After that, it’s time to write out the decompressed file. If the compressed file contains a copy of the original header, that makes it easier. But deciding if this copy is trustworthy is a nontrivial problem. I suggest verifying that all the fields in the footer are identical to the corresponding fields in the copy. You could also verify that the size of the relocation table matches what you decompressed, that the decompressed code image size matches what the copy implies.

Write the headers

If you have a valid copy-of-original-EXE-header:

Determine the size of the copy by peeking inside it to read the start-of-relocation-table field. Subtract 2, to account for the missing “MZ” signature.

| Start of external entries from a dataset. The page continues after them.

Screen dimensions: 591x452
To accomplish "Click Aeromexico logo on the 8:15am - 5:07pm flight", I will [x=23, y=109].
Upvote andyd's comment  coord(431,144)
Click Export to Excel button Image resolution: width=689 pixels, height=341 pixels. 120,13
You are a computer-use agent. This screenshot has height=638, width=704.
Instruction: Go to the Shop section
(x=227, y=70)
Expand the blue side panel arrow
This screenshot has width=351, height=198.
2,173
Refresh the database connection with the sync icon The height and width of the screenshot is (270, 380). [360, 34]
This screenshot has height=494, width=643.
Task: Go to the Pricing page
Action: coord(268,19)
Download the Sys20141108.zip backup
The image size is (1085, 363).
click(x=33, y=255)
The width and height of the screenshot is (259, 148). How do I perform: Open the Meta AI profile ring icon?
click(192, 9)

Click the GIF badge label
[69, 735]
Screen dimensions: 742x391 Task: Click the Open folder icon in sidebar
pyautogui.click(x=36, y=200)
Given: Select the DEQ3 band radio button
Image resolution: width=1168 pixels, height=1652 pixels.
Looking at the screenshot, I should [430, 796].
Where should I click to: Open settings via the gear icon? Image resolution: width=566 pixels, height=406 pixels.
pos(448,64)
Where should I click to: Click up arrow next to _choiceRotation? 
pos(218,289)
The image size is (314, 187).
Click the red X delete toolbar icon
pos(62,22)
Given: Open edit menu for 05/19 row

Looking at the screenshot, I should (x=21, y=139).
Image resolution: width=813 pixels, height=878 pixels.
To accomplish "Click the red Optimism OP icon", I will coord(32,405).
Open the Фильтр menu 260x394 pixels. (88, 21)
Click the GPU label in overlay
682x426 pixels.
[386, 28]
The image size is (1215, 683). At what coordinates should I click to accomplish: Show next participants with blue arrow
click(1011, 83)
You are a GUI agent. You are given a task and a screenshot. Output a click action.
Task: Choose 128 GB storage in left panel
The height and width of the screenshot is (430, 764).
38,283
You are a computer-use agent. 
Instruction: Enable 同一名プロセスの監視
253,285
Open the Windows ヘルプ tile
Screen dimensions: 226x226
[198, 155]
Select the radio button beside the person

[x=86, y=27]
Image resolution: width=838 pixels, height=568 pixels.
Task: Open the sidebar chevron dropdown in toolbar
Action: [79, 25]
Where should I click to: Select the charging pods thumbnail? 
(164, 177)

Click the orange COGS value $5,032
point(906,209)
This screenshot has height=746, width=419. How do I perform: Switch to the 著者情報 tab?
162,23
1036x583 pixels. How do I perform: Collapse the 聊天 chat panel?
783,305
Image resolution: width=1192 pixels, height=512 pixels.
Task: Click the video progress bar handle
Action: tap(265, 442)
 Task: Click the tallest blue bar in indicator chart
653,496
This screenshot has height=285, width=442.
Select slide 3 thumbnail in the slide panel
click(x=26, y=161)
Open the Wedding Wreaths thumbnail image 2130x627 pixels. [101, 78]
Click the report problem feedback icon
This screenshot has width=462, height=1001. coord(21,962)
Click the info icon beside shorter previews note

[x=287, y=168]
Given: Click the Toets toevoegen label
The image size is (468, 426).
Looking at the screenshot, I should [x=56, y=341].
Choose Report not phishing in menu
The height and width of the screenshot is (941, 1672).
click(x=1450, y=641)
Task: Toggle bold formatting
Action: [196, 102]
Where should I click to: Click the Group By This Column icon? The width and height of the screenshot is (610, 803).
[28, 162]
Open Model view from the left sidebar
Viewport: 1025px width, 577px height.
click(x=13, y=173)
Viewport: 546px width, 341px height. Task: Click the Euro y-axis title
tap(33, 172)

Make sure the size is valid before you do anything with it — it must be at least 26, and not so large that it overlaps the code image segment of the outer EXE file.

Also validate that the decompressed relocation table won’t overlap the decompressed code image segment.

  • Write an “MZ” signature.
  • Copy the copy-of-original-EXE-header to the new file.
  • Write the decompressed relocation table.
  • Write enough padding bytes (can be zero valued) to get to the start-of-DOS-code-image position indicated by the copy.

If you don’t have a valid copy-of-original-EXE-header:

Decide where you’re going to put the new relocation table. Generally, it should be at offset 28.

Decide where you’re going to put the new code image segment. It can go at any position after the relocation table that is a multiple of 16 bytes. You can use the lowest such position. Another non-silly option is to round up to the next multiple of 512 bytes, as was often done in the DOS era (though I don’t know if there’s a good reason for this).

At this point, I’m going to assume knowledge of the format of the standard 28-byte DOS EXE header. Search the internet if you need something to refer to.

The “checksum” or “checknum” field (offset 18) and the “overlay index” field (offset 26) can be set to 0.

Considering the fields supplied by the footer, you can now calculate the value of all the fields in the new 28-byte DOS header, except for min-memory-needed (offset 10) and max-memory-requested (offset 12). Reconstructing these fields as accurately as possible is, I think, a very difficult problem, and I don’t have the answer to it. No two PKLITE decompressors seem to do it quite the same. However, getting these fields just right is not particularly important, especially in the year 2022. You can get something that’s probably good enough just by copying them from the outer EXE header of the PKLITE-compressed file.

  • Write the newly constructed 28-byte header.
  • Write the decompressed relocation table. (Write padding first, if you chose an offset larger than 28.)
  • Write enough padding bytes to get to the start-of-DOS-code-image position you selected.

Write the rest of the file

  • Write the decompressed code segment.
  • If there’s anything in the “overlay” segment, copy it unchanged to the new file.

This completes the decompression process.